時の話題 「六月水無月」

 万葉集に「水無月の地さへ割けて照る日にも」と謳われている6月になった。皇太子さまが新天皇に即位され令和の世になった5月は、平成からの10連休という馬鹿げた連続休日を引き継ぐ喧騒の中で始まり、ブルーな気持ちで月の3分の1を終え、そうこうしているうちに我儘放題のトランプさんのため、国技館の升席に一つ50万円もする特別な椅子席を設けてまでし擦り寄る安倍総理と、そのおちゃらけを懇切丁寧に報道するマスコミ。
 この国はどうなっているのか?と疑念を呈していると、今度は引きこもりの51歳の男にバス待ちしていた児童らが殺傷されるという事件も発生する。
 この種の事件は以前〝通り魔事件〟と言っていた筈だが、今では社会の中で普通に起こり得る事だと認識したのか、マスコミと識者は通り魔とは呼ばなくなった。

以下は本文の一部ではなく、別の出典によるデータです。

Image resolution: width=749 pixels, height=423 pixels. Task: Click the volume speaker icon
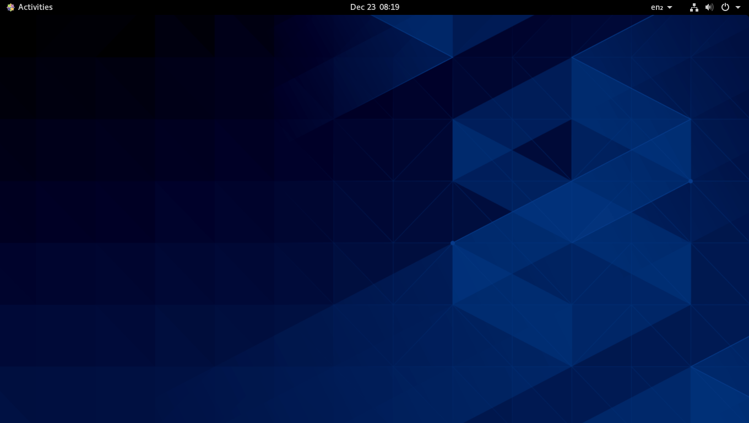pos(709,7)
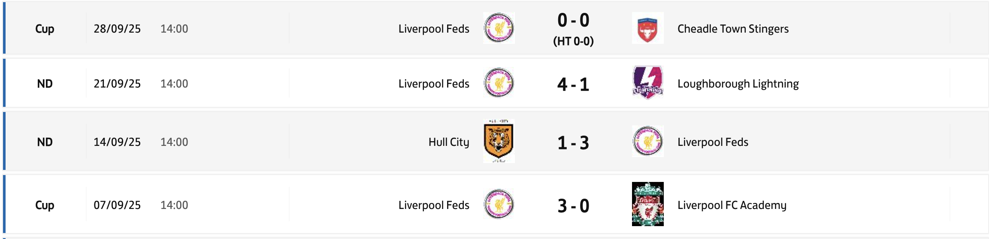
Task: Click Liverpool Feds crest in Hull City fixture
Action: click(x=647, y=141)
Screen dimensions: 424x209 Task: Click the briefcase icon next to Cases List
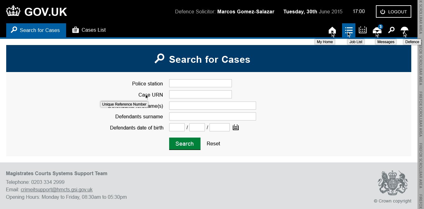pyautogui.click(x=75, y=30)
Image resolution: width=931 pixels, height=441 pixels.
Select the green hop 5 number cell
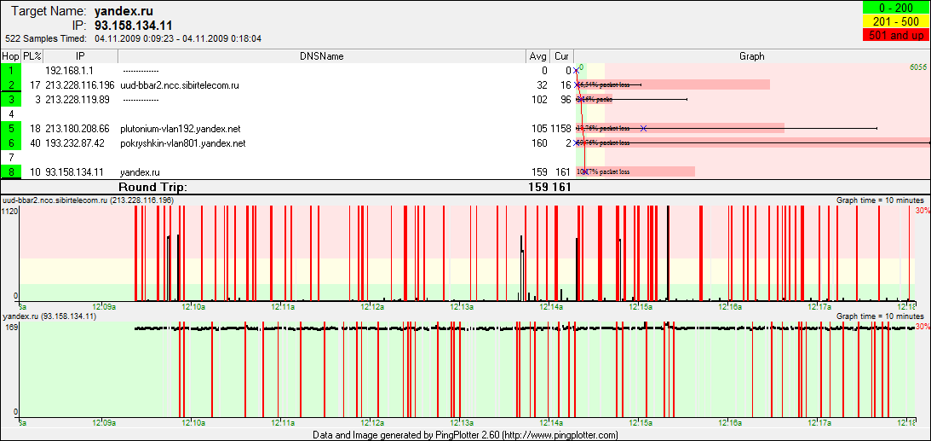coord(11,129)
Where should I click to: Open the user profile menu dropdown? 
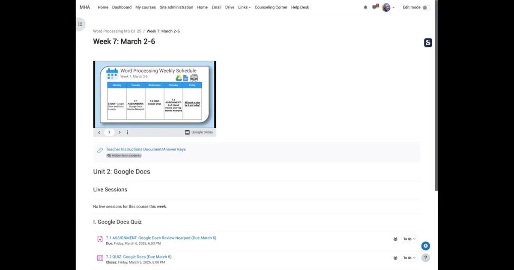(388, 7)
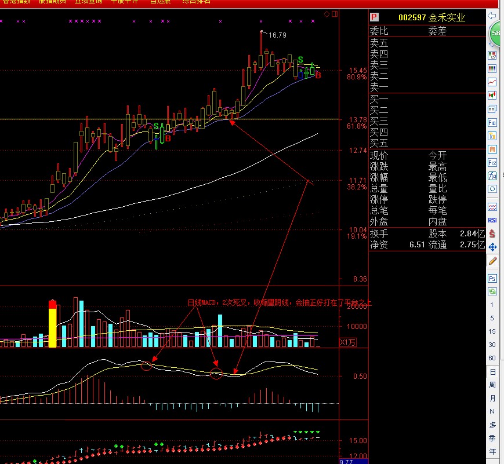Click the red P badge beside stock code
Image resolution: width=504 pixels, height=464 pixels.
[374, 17]
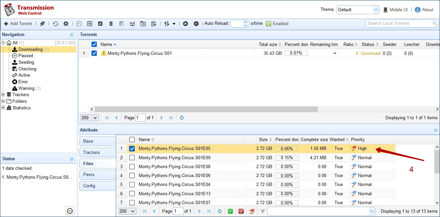Click red block icon in files toolbar
This screenshot has height=217, width=440.
coord(241,211)
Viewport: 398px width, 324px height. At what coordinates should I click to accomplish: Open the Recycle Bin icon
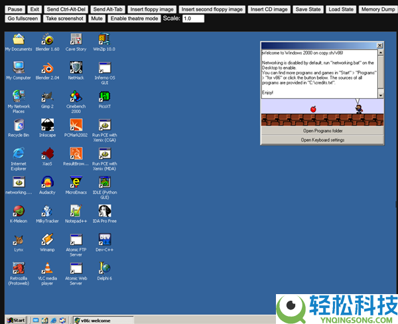pyautogui.click(x=19, y=125)
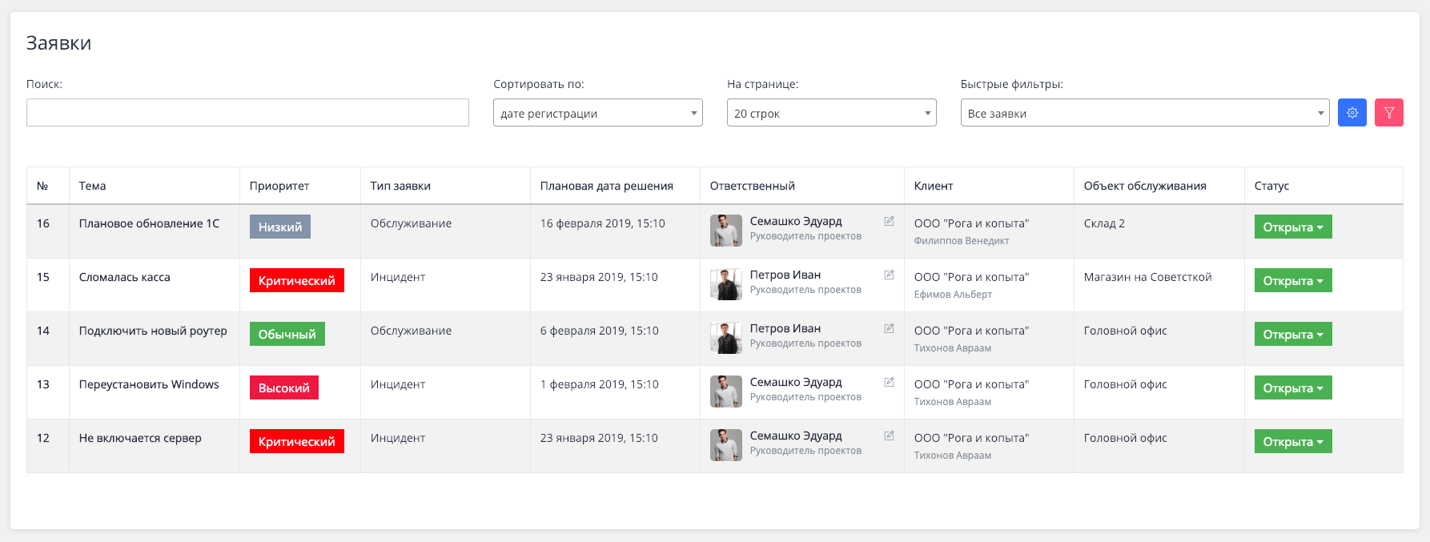Click edit icon beside Семашко Эдуард in row 13
The width and height of the screenshot is (1430, 542).
point(889,383)
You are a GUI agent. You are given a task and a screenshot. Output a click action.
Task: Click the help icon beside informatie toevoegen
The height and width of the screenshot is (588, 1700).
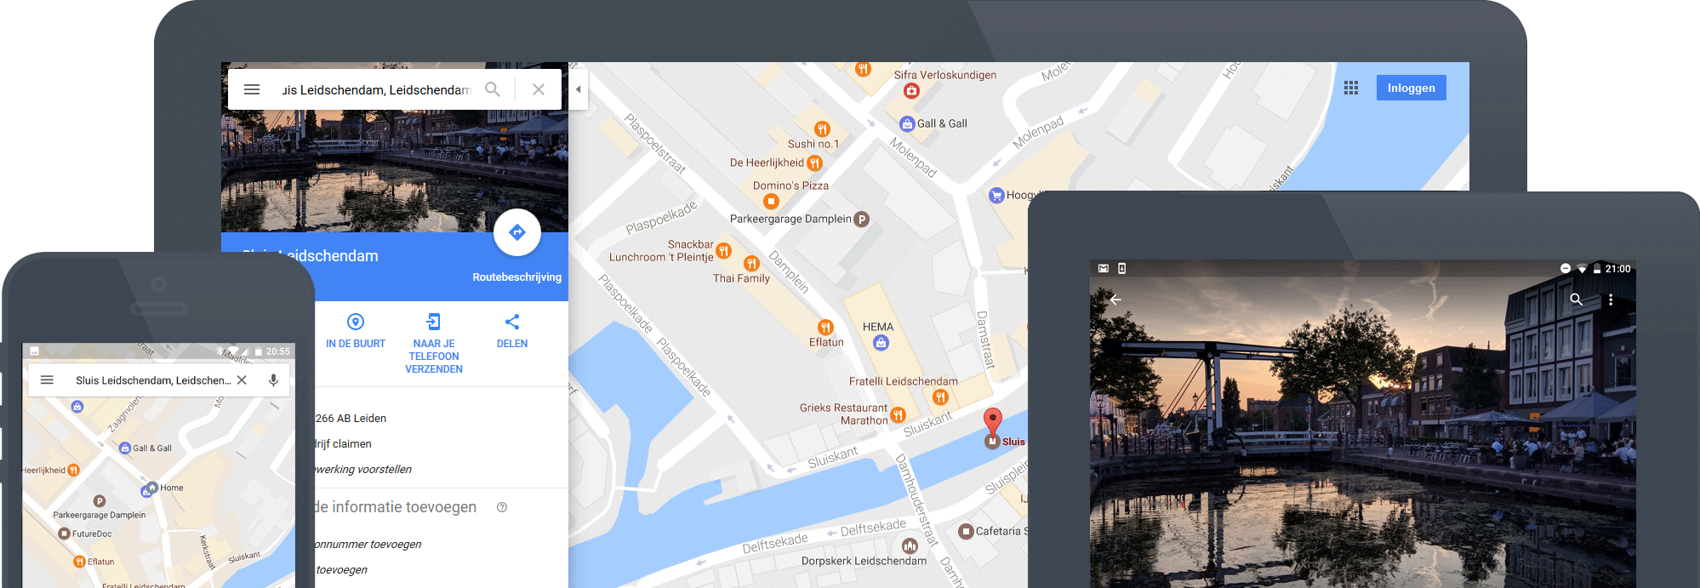(x=502, y=507)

 おちゃらけと殺伐と化した5月であったが水無月はどうなることやら。少なくとも万葉集のよう優雅には行くまい。
 政界では7月の参院選に衆院選もぶつける衆・参同日選挙が囁きから一歩も二歩も進み現実味を帯びてきた。
 同日選は1980年代後半から30年ほど執行されていないが、今年10月の消費税増税を契機に停滞するだろう経済など勘案するとこの機しかなく、「風任せ」「気まま」と言う訳には行かないか。
 統一地方選を終え衆参ダブルとなれば有権者の参政権にとってまたとない機会と嬉々とするのは一部の人だけで、矻々と生活する国民にとって迷惑この上ない事と虚空を見上げることになろうか。